Separate Legal Personality and Veil Lifting Under Cyprus Law
A company is generally recognised as a separate legal person, distinct from its shareholders and directors. This principle, established in Salomon v A Salomon & Co Ltd [1897] AC 22, is the foundation of limited liability, meaning that shareholders are usually liable for the company’s debts only up to any unpaid amount on their shares. However, this protection is not absolute. Although Cyprus courts apply a high threshold and are generally reluctant to disregard separate legal personality, the corporate veil may be lifted in exceptional and fact-specific circumstances, particularly where a company is used to facilitate wrongdoing, fraud, or the improper avoidance of liability.
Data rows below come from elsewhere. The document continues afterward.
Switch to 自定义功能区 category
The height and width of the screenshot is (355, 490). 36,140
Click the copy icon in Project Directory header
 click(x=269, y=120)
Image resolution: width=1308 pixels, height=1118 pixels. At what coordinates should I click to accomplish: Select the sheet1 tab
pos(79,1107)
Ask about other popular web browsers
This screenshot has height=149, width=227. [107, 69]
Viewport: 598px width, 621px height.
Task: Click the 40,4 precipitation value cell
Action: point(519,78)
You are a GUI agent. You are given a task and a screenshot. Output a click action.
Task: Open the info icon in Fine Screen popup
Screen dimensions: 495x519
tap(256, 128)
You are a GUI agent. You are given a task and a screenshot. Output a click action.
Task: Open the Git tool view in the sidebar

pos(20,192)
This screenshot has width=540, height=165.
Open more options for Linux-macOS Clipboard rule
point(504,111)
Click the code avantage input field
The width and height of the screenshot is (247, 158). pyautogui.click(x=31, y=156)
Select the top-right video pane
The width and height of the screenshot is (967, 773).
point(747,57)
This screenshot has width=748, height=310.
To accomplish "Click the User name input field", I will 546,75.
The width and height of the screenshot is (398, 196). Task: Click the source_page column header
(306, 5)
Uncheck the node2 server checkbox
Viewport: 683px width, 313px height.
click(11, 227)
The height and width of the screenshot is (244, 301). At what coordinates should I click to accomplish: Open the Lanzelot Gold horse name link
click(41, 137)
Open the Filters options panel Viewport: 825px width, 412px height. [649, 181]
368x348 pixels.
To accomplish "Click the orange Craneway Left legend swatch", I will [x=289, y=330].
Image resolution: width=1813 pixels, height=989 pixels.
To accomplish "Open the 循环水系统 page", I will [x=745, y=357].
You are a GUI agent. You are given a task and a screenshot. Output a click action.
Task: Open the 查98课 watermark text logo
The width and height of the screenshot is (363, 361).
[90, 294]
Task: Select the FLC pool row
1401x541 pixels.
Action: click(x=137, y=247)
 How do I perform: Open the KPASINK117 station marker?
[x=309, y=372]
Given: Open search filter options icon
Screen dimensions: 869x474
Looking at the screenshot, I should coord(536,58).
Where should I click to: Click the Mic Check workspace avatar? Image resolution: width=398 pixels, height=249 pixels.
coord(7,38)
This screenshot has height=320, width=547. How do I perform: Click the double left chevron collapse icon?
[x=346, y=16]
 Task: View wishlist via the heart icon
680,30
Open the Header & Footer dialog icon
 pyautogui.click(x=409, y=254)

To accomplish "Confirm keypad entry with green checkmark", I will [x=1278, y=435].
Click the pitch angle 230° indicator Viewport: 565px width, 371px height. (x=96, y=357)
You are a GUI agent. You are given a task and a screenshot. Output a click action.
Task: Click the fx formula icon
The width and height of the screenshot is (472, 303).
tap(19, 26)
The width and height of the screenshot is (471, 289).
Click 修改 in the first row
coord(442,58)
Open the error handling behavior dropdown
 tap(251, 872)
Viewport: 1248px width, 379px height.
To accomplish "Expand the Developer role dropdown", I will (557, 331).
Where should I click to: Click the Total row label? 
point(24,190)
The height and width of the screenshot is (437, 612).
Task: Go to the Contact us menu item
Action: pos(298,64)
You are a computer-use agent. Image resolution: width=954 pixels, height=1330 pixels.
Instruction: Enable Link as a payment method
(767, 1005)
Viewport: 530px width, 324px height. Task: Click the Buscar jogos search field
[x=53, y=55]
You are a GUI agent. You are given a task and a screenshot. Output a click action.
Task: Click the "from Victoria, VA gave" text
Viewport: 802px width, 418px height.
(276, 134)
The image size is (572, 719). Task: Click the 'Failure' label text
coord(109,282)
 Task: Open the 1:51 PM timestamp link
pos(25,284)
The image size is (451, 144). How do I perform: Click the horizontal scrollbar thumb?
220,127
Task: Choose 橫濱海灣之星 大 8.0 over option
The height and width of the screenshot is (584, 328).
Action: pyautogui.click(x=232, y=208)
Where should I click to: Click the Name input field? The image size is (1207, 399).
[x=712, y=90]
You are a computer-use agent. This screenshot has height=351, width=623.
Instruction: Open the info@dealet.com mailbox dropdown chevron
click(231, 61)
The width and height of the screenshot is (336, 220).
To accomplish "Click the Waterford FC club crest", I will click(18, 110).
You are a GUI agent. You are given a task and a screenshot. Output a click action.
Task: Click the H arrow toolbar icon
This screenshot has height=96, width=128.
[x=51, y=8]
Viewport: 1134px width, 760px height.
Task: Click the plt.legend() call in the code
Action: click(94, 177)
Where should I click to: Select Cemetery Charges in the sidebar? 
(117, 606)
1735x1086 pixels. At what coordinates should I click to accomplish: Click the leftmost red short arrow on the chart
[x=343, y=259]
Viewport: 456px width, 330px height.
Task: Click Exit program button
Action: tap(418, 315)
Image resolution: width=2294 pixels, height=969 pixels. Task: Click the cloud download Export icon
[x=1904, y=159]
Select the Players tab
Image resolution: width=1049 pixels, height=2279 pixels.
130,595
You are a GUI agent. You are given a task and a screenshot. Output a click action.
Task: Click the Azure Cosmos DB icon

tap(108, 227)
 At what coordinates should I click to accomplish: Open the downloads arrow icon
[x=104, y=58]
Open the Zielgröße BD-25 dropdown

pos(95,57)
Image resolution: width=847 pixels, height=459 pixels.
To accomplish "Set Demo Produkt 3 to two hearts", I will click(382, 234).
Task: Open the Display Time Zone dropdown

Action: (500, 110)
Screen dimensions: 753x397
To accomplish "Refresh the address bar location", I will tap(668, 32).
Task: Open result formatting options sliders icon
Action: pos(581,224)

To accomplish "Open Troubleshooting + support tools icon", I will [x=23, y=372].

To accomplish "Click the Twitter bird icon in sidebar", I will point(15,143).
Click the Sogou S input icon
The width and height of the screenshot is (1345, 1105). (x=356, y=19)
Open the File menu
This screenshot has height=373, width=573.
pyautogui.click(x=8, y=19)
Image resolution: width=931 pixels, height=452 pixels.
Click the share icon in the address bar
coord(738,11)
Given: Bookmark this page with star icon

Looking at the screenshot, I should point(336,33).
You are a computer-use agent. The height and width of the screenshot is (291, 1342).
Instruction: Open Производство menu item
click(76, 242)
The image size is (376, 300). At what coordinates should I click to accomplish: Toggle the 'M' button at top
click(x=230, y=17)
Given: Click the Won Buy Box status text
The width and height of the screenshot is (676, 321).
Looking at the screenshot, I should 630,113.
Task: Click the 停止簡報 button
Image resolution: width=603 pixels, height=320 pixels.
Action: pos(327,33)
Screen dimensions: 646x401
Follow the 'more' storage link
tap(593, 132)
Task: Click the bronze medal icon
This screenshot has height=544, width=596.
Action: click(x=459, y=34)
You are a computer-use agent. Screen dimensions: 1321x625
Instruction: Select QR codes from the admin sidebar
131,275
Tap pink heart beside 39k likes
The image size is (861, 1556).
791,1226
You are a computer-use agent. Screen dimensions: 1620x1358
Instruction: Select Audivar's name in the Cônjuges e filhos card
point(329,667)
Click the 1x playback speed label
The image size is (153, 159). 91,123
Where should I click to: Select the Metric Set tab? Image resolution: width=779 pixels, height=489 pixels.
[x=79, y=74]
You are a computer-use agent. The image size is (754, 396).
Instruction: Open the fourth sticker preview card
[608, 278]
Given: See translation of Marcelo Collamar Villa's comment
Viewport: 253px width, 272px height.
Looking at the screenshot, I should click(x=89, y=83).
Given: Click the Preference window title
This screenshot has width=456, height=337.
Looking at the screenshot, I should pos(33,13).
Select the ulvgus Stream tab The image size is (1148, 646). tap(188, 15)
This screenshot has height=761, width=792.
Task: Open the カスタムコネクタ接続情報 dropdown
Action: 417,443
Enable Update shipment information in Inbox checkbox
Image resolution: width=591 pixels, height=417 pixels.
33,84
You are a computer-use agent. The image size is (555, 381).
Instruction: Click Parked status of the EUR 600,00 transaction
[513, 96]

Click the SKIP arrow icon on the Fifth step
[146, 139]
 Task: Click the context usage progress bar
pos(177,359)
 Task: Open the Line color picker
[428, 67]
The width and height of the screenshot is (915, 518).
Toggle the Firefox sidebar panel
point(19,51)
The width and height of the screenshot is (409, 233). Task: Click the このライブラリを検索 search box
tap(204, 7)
The corporate veil may be lifted where, for example, a company is used as a sham or façade, to evade existing legal obligations or liabilities, to avoid payment to existing creditors, or where a subsidiary operates merely as an agent or instrumentality of its parent company. Cyprus law also provides specific statutory instances where personal liability may arise, including fraudulent trading in the course of winding-up, continuation of trading by a public company with fewer than the required minimum members, and certain failures relating to company particulars on documents or negotiable instruments. For shareholders, directors and group structures, awareness of the limited circumstances in which the corporate veil may be lifted can assist in maintaining appropriate governance, structuring, and compliance practices.